Recently a known SEO (name reserved) inquired me about some aspects of IDF (Inverse Document Frequency). Below are three of his questions.

I am partially reproducing/editing my responses, so it might help other SEOs with similar questions.

Questions 1 and 3 are related so I will answer both first.

1) Why is a log function used for calculating IDF?
3) Would it be accurate to describe IDF as “the ratio of documents in a collection to documents in that collection with a given term”? I’m guessing your answer would be, IDF is the [LOG of ” the ratio of documents in a collection to documents in that collection with a given term”]? Which brings us back to question, I guess? hehe

The reason for using logs can be trace back to two assumptions made in IR:

I. that scoring functions are additive.
II. that terms are independent.

While in some models II might not be present, both (I and II) play well with logs since these also are additive.

These functions and why the use of logs is explained in the recent RSJ-PM Tutorial http://www.miislita.com/information-retrieval-tutorial/information-retrieval-probabilistic-model-tutorial.pdf

Document Frequency (DF) is defined as d/D. This is a probability vale where d is the number of documents containing a given term and D is the size of the collection of documents. If we take logs we obtain log(d/D).

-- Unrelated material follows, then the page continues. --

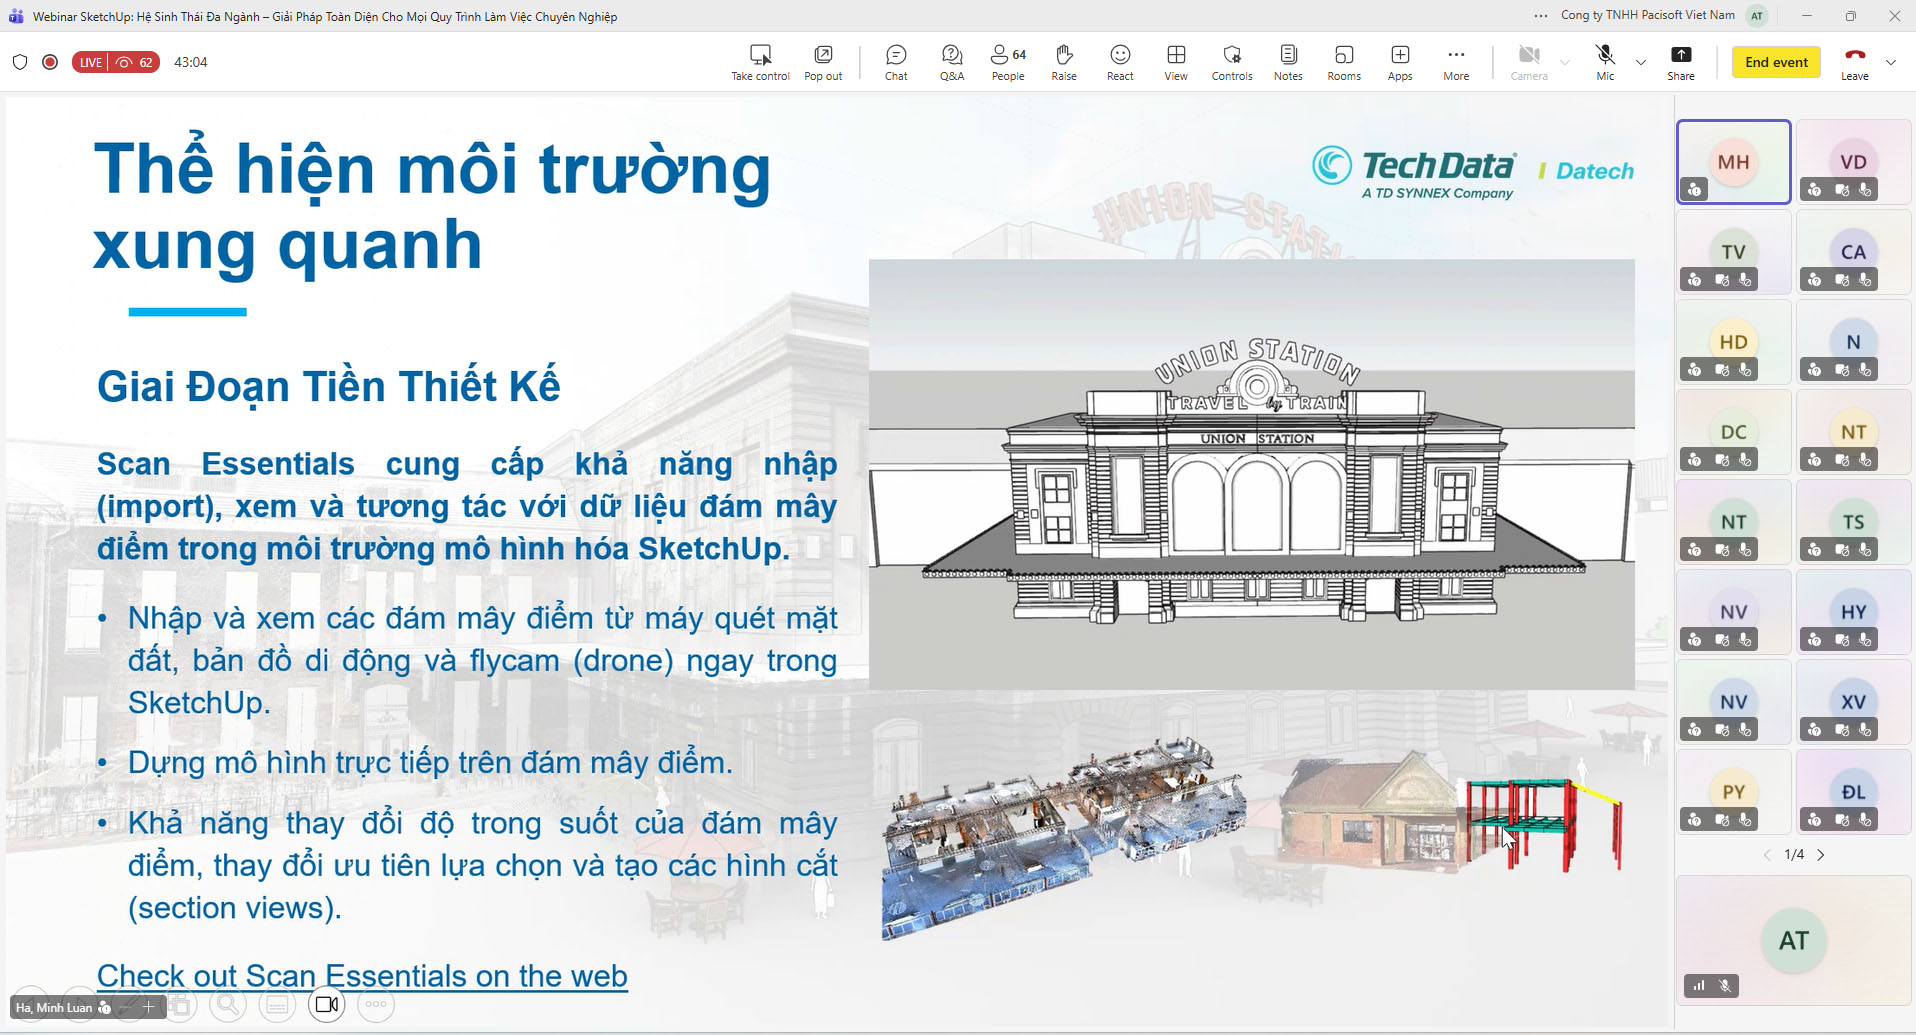Toggle the red recording indicator

50,62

For D > d, log(d/D) gives a negative value. To get rid off the negative sign, we simply invert the ratio inside the log expression. Essentially we are compressing the scale of probability values so that very large or very small quantities can be compared. Log(D/d) is now conveniently called Inverse Document Frequency.

Now going back to d/D, this is a probability estimate p that a given event has occurred. Let the presence of a term in a document be that event. If terms are independent, it must follows that for any two events, A and B

p(AB) = p(A)p(B).

Taking logs we can write

log[p(AB)] = log[p(A)]+ log[p(B)]

It is easy to show that, for two terms,

log(d12/D) = log(d1/D) + log(d2/D)

Inverting and using the definition of IDF we end up with

IDF12 = IDF1 + IDF2

validating assumption I that IDF, as a scoring function, is additive.

That is, the IDF of a two term query is the sum of individual IDF values. However, this is only valid if terms are independent from one another. If terms are not independent we would have two possibilities; i.e.,

p(AB) > p(A) + p(B)

or

p(AB) < p(A) + p(B)

and we cannot say that the IDF of a two term query (e.g, a phrase) is the sum of individual IDF values. Assuming the contrary, as some SEOs claim to promote their keyword tools, is plain snakeoil.

2) What do you mean by ‘discriminatory power’ in the phrase “IDF is a measure of the discriminatory power of a term in a
collection.”

This is a legacy idea from Robertson and Sparck Jones. The discriminatory power of a term (aka term specificity) implies that terms too frequently used are not good discriminators between documents. If a  term is used in too many documents its use to discriminate between documents is poor. By contrast, rare terms are assumed to be good discriminators since they appear in few documents.

The RSJ-PM Tutorial was written to kill for good some misconceptions regarding IDF. In it we explain why IDF is considered by Robertson and Jones a particular RSJ weight in the absence of relevance information.

In a nutshell, IDF is a collection-wide estimate and as such the question on whether documents containing the terms being queried are relevant to these is unknown. Similarly, the questio on whether documents without the query terms are relevant or not is unknown and often remains unscrambled when we just look at the d/D and d/(D – d) collection-wide ratios. All we can say is that relevant documents might have a higher probability of containing query terms in comparison with other documents from the collection as a whole. But we could make this assertion without resourcing to IDF.

In the case of Web documents, these often are about multiple topics. Many documents aggregate content from dissimilar sources (news headlines, rss, blogs, etc) and said document content might change in time. The mere mention of a term (regardless of repetition) is not a proof of its relevancy or of its importance with respect to the topics discussed in a document.

Thus, the idea that we can assess if terms are relevant to a document by simply comparing IDF values is missing the whole point and defeats the purpose for which the RSJ-PM model and many of its variants were developed.